Background: Xylan, a major hemicellulosic polysaccharide found in the plant cell wall, represents up to 30-35% of the total dry weight of land plants. It is a heteropolysaccharide made up of a backbone of 1, 4-linked β-D-xylopyranosyl residues which can be substituted to varying degrees with glucopyranosyl, α-L-arabinofuranosyl, acetyl, feruloyl and/or p-coumaryl side chain groups. Hemicelluloses are used in various industries such as fuel, food, detergent, animal feed, agriculture, wine, beer, pharmaceuticals and cosmetics. The main objective of the study is to explore easy and cost effective method to produce the xylanase using sugar cane bagasse, wheat bran and rice bran as substrates, which is an agro waste.

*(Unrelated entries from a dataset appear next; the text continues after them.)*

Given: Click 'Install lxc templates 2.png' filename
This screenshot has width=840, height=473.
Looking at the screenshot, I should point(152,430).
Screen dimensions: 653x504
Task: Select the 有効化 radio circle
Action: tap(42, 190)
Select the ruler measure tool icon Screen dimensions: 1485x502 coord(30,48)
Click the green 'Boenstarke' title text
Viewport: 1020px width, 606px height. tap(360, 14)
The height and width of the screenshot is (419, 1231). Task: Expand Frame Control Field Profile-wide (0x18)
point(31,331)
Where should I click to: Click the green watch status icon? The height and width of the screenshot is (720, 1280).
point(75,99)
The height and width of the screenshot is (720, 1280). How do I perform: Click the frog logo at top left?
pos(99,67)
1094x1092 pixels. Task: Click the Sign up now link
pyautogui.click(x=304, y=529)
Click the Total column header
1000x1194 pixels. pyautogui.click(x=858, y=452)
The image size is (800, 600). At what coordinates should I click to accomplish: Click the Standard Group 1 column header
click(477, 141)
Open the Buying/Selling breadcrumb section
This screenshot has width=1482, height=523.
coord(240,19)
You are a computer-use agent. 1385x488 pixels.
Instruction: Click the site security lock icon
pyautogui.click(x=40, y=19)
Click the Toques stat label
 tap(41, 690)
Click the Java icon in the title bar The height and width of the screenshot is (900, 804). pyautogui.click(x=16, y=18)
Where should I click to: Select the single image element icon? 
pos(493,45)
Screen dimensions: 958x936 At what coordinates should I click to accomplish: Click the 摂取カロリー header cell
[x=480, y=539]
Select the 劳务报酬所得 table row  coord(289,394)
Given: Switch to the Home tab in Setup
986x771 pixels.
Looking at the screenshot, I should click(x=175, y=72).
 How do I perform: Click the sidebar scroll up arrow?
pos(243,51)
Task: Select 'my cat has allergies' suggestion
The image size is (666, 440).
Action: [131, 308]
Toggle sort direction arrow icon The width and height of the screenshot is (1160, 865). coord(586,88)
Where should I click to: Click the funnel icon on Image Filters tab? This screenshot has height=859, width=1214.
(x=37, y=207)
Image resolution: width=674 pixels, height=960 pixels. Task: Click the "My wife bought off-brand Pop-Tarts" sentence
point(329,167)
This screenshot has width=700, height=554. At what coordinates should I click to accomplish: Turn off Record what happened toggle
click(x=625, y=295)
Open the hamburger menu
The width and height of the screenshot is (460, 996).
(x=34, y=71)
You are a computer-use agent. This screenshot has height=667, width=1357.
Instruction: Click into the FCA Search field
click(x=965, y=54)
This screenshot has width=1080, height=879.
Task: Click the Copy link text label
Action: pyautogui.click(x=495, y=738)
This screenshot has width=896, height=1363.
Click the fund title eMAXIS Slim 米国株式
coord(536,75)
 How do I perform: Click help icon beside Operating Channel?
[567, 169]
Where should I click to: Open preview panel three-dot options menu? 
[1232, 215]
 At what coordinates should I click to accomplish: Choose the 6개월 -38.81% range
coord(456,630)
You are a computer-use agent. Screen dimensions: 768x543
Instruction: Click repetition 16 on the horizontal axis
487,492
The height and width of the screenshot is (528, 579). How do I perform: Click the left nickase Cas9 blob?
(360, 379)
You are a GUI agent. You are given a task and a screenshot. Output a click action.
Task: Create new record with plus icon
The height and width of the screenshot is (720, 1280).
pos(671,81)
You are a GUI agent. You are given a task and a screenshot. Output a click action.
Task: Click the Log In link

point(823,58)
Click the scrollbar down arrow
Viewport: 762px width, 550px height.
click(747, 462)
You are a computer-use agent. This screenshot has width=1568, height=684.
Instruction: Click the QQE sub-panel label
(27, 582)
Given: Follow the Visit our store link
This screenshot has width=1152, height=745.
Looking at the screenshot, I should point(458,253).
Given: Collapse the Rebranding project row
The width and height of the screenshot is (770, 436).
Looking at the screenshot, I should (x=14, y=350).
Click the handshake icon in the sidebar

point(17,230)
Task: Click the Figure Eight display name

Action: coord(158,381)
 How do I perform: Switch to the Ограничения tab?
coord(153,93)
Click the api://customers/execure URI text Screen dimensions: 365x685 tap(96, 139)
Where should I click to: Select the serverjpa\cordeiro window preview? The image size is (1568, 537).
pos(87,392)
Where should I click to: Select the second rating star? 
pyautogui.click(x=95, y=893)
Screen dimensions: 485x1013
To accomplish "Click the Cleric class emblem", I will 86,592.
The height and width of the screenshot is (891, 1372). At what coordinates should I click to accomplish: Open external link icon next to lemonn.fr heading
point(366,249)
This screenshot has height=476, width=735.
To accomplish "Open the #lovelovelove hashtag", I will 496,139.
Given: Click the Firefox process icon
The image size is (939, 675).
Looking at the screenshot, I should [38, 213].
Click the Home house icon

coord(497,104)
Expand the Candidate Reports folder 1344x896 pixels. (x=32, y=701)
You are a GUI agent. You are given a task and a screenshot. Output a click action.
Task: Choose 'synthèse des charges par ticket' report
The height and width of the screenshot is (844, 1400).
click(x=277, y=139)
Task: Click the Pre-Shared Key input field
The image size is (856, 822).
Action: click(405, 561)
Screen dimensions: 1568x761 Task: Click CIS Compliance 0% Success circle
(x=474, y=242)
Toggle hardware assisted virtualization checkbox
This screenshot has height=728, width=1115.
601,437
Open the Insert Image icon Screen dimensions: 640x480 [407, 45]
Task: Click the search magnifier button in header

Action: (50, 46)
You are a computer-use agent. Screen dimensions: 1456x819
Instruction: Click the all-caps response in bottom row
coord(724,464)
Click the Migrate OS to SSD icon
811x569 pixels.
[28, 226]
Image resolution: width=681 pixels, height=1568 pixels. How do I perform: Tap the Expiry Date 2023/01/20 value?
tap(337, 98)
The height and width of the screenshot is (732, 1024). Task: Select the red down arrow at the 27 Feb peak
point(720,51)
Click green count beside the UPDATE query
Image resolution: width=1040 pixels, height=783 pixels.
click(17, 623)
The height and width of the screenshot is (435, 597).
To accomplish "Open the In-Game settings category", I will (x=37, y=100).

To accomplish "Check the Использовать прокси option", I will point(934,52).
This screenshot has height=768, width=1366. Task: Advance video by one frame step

Materials and Methods: Xylanase producing bacteria were isolated from soil. Among the isolates, three strains show the maximum activity on xylan agar plates. Among the three strains, a strain was shows maximum enzyme activity, which was measured by Dinitro Salicylic Acid (DNS) method. The isolates were identified as Bacillus subtilis and which was identified by 16S rRNA gene sequence analysis. Optimization of the fermentation medium for production of maximum xylanase was carried out via solid state fermentation (SSF). Results: The highest production of xylanase was obtained on 3% xylose as a carbon source, 3% malt extract as a nitrogen source and 3% sugarcane bagasse at 40°C, pH 9, 3.5% Inoculum level at 48 hr. Bacillus subtilis are capable to produce the xylanase. Conclusion: The isolated strain Bacillus subtilis shows the maximum level of xylanase production at pH 9.0 and 40°C temperature on 48 hr incubation on 3% xylose, 3% malt extract and 3% sugarcane bagasse as a substrate during solid state fermentation.